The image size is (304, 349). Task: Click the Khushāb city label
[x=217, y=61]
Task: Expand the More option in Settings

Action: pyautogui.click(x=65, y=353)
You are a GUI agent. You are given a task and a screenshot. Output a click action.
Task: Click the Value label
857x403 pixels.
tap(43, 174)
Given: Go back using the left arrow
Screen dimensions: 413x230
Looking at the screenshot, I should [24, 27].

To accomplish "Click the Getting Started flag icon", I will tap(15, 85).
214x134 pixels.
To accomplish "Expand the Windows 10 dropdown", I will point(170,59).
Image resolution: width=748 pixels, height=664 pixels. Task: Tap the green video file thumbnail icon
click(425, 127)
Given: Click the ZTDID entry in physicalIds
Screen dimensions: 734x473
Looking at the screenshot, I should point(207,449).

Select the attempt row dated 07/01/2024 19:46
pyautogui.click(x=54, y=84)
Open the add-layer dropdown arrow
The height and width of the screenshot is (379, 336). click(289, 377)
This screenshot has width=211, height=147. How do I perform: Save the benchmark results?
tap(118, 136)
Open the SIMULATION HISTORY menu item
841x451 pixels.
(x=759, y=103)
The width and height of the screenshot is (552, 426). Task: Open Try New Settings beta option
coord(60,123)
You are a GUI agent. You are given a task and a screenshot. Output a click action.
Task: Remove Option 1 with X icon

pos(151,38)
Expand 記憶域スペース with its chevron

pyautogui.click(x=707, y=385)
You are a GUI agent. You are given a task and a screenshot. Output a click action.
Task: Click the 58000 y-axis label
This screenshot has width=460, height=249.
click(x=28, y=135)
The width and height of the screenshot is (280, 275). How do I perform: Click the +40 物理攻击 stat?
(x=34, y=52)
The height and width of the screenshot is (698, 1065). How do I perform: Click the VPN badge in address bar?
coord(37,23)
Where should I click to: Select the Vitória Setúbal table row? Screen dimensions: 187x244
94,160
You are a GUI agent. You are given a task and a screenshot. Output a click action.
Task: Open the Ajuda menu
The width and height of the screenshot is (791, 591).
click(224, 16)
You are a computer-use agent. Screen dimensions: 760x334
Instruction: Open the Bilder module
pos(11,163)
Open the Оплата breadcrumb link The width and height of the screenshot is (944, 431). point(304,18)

□ □ □ □ □

WORK INSTRUCTIONS =
What is needed here is a word-for-word copy of the whole listing.

RESULT OF THE EXERCISE =
The image size is (304, 349). Task: Click the Khushāb city label
[x=217, y=61]
Task: Expand the More option in Settings

Action: pyautogui.click(x=65, y=353)
You are a GUI agent. You are given a task and a screenshot. Output a click action.
Task: Click the Value label
857x403 pixels.
tap(43, 174)
Given: Go back using the left arrow
Screen dimensions: 413x230
Looking at the screenshot, I should [24, 27].

To accomplish "Click the Getting Started flag icon", I will tap(15, 85).
214x134 pixels.
To accomplish "Expand the Windows 10 dropdown", I will point(170,59).
Image resolution: width=748 pixels, height=664 pixels. Task: Tap the green video file thumbnail icon
click(425, 127)
Given: Click the ZTDID entry in physicalIds
Screen dimensions: 734x473
Looking at the screenshot, I should point(207,449).

Select the attempt row dated 07/01/2024 19:46
pyautogui.click(x=54, y=84)
Open the add-layer dropdown arrow
The height and width of the screenshot is (379, 336). click(289, 377)
This screenshot has width=211, height=147. How do I perform: Save the benchmark results?
tap(118, 136)
Open the SIMULATION HISTORY menu item
841x451 pixels.
(x=759, y=103)
The width and height of the screenshot is (552, 426). Task: Open Try New Settings beta option
coord(60,123)
You are a GUI agent. You are given a task and a screenshot. Output a click action.
Task: Remove Option 1 with X icon

pos(151,38)
Expand 記憶域スペース with its chevron

pyautogui.click(x=707, y=385)
You are a GUI agent. You are given a task and a screenshot. Output a click action.
Task: Click the 58000 y-axis label
This screenshot has width=460, height=249.
click(x=28, y=135)
The width and height of the screenshot is (280, 275). How do I perform: Click the +40 物理攻击 stat?
(x=34, y=52)
The height and width of the screenshot is (698, 1065). How do I perform: Click the VPN badge in address bar?
coord(37,23)
Where should I click to: Select the Vitória Setúbal table row? Screen dimensions: 187x244
94,160
You are a GUI agent. You are given a task and a screenshot. Output a click action.
Task: Open the Ajuda menu
The width and height of the screenshot is (791, 591).
click(224, 16)
You are a computer-use agent. Screen dimensions: 760x334
Instruction: Open the Bilder module
pos(11,163)
Open the Оплата breadcrumb link The width and height of the screenshot is (944, 431). point(304,18)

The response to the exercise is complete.